Hello, this is my first post so here goes. I am looking for a GSD pup, first time GSD owner but have lots of prior dog experience (rescues only) and experience with horses/training so I would say I have a fairly good foundation of animal behavior, training, and body language. I am not really looking to rescue at this time as I am looking for a dog that I can raise and train, that will have good nerves, be confident, and level headed. With rescues I have dealt with fear aggression and various other behavioral and health issues which I am trying to steer clear of for now, for several reasons. For example; my spouse has never had a dog (but wants one) and his family strongly dislikes dogs (fearful)- and I am hoping that by going through a reputable breeder I can find a dog with lineage known to have decent temperaments and an "on/off" switch. My spouse is in law enforcement and is (somewhat) aware of what the GSD and Belgian Malinois breeds are like. My main goal is to have one that is very receptive to me should I need to take it in family situations with people who are not used to dogs- I realize this requires training which I will most certainly do extensively with the dog, but I also know temperament has something do with it. 

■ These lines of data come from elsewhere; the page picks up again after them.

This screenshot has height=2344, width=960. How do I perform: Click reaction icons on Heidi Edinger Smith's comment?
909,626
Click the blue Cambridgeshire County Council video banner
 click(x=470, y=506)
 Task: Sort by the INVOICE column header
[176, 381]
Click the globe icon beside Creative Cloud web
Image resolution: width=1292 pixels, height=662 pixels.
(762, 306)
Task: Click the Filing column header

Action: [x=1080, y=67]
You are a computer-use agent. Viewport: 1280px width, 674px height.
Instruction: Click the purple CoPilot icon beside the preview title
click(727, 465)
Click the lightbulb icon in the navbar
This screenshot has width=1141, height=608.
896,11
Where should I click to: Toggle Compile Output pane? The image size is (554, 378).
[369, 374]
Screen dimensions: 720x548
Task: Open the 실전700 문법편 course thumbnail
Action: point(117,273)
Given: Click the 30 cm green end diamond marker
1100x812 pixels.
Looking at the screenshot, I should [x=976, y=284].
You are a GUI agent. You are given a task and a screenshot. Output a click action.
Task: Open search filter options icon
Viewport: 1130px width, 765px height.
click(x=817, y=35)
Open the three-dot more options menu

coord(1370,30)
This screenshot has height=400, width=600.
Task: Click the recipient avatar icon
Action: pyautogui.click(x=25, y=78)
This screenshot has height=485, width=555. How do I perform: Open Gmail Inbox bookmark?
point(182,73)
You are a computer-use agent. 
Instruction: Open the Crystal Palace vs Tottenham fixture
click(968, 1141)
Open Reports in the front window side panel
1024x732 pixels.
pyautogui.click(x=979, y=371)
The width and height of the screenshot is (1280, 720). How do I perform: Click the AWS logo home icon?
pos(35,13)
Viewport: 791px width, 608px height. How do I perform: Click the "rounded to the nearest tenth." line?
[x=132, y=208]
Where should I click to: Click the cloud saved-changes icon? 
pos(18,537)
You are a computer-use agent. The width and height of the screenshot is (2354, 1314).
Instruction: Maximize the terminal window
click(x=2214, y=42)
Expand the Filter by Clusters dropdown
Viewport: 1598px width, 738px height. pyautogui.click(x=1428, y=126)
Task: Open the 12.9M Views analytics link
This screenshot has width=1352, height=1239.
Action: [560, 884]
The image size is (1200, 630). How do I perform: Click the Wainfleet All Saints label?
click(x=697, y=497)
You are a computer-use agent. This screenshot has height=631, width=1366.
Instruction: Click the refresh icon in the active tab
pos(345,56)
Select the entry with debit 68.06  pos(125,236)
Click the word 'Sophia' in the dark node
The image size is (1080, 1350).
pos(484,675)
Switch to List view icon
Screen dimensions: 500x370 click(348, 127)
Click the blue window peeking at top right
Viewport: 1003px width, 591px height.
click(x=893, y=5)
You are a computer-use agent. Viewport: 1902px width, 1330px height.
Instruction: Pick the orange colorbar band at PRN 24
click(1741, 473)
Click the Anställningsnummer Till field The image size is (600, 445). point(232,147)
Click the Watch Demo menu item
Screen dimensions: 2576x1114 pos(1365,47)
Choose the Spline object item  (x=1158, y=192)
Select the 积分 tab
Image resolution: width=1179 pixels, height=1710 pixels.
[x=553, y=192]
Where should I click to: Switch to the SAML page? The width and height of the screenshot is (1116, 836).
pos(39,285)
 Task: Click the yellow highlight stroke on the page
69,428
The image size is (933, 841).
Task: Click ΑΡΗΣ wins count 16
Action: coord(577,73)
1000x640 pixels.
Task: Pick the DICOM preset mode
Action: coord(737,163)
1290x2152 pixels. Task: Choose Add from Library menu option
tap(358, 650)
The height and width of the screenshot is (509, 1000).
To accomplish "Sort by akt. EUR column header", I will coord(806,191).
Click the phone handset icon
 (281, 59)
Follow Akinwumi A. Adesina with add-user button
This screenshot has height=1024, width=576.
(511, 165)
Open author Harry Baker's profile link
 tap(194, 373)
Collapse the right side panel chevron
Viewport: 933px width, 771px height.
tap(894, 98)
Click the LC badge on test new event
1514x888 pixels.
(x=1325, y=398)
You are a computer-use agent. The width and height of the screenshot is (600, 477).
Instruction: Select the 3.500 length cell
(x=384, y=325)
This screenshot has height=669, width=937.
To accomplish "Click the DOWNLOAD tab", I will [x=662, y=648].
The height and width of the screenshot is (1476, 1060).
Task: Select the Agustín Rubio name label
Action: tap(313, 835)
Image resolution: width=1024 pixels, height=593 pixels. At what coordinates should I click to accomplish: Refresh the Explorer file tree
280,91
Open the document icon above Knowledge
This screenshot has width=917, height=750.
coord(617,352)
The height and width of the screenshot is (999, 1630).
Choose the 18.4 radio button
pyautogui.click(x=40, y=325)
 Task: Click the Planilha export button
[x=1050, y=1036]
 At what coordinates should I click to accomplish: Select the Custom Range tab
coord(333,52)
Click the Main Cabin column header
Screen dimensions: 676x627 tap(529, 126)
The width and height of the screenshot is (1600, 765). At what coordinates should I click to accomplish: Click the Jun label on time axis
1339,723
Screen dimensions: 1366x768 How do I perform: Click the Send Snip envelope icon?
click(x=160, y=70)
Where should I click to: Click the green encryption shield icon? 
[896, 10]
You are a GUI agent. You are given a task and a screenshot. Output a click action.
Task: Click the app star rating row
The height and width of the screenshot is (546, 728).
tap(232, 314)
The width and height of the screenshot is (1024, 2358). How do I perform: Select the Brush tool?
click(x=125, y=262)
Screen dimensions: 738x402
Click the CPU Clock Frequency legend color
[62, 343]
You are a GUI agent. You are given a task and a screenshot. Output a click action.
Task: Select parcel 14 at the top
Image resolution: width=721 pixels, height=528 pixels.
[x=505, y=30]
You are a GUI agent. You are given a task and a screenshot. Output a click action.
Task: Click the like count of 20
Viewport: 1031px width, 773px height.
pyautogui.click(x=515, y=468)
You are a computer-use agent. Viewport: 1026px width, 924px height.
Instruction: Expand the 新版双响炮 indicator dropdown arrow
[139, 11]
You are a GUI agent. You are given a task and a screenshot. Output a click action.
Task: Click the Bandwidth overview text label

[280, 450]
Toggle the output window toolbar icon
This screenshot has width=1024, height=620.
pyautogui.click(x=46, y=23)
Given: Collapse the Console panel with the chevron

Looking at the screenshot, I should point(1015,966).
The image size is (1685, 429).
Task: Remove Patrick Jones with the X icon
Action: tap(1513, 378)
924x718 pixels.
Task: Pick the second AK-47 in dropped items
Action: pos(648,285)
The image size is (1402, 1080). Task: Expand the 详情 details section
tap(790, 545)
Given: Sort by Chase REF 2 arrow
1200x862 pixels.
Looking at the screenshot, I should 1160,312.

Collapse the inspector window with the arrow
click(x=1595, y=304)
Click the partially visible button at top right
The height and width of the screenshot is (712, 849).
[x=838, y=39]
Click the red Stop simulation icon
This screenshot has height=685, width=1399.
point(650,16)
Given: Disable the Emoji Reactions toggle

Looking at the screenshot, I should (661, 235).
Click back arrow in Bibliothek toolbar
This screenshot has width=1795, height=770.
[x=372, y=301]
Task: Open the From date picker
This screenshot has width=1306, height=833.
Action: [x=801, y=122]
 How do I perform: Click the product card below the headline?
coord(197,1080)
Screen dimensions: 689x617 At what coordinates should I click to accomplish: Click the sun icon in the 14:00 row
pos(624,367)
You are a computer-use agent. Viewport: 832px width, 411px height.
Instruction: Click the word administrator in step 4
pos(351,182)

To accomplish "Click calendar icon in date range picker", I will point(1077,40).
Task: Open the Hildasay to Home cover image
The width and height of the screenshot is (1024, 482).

I have been more interested in working line as it seems that there is a higher drive to have a "job" and please their handlers. We are young and active, like to be outdoors-hiking, boating, etc., and ideally want a dog that we can take anywhere with us, and will also be a good family companion should we decide to have children in the future. We are not trying to rush into this, but I definitely want to start learning and have reached out to several breeders (not sure I want to list them here?). I am on a waiting list for one (possible litter later this year) but I still feel like I need to do more searching to make sure I am picking the best dog for me. While I am trying my best to do research and figure out how all of this works, I wanted to reach out for suggestions. Anyone know of breeders that produce dogs that might fit what I am looking for within NY? I am in the Syracuse area but am willing to drive several hours out if necessary. Thanks in advance!


----------



## Kathrynil (Dec 2, 2019)

Here's a couple breeders you might like:
I've always liked this breeder. They have some nice dogs. 
Taking Deposits for our Spring & Summer Litters 
Golden Valley is where I got my dog, and they are a smaller breeder, but still very good. 








Golden Valley Shepherds


Golden Valley Shepherds, Temperance, MI. 1 450 J’aime · 77 en parlent. East German DDR shepherds West German show lines




www.facebook.com




Kennel Konigsdorf has some very good dogs to. 








Konigsdorf Shepherds


Konigsdorf Shepherds. 1,315 likes · 126 talking about this. German Shepherd Dogs, working dogs, DDR dogs, East German Shepherds, SAR dogs




www.facebook.com





Hope you find what you're looking for!


----------



## Jax08 (Feb 13, 2009)

Have you talked to 
Sitz von der Hose/ Olgameister in Marion NY?
Warkonhaus in State College PA 
Kugelblitz (she's a K9 officer and has both GSDs and Mals) in the Adinronacks. Can't remember the town.
Sturmfalken in Watertown 

You are in a prime area for good breeders. When the clubs open back up, go watch some dogs.


----------



## mmaf18 (May 5, 2020)

Jax08 said:


> Have you talked to
> Sitz von der Hose/ Olgameister in Marion NY?
> Warkonhaus in State College PA
> Kugelblitz (she's a K9 officer and has both GSDs and Mals) in the Adinronacks. Can't remember the town.
> ...


I did reach out to Sitz von des Hose/Olgameister, waiting on a response. I think they may be busy because I believe they just had a litter. Same thing with Sturmfalken but I don’t think they will have any further litters until 2021. They both seem to have a following with very happy owners from their litters.


----------



## Jax08 (Feb 13, 2009)

I have a Sitz vd Hose dog. Reach out again to see what other breedings she has planned. Sturmfalken has a breeding planned in 2021. Not sure if she will have others prior to that. it's possible. I know a few of her dogs.


----------



## mmaf18 (May 5, 2020)

Jax08 said:


> I have a Sitz vd Hose dog. Reach out again to see what other breedings she has planned. Sturmfalken has a breeding planned in 2021. Not sure if she will have others prior to that. it's possible. I know a few of her dogs.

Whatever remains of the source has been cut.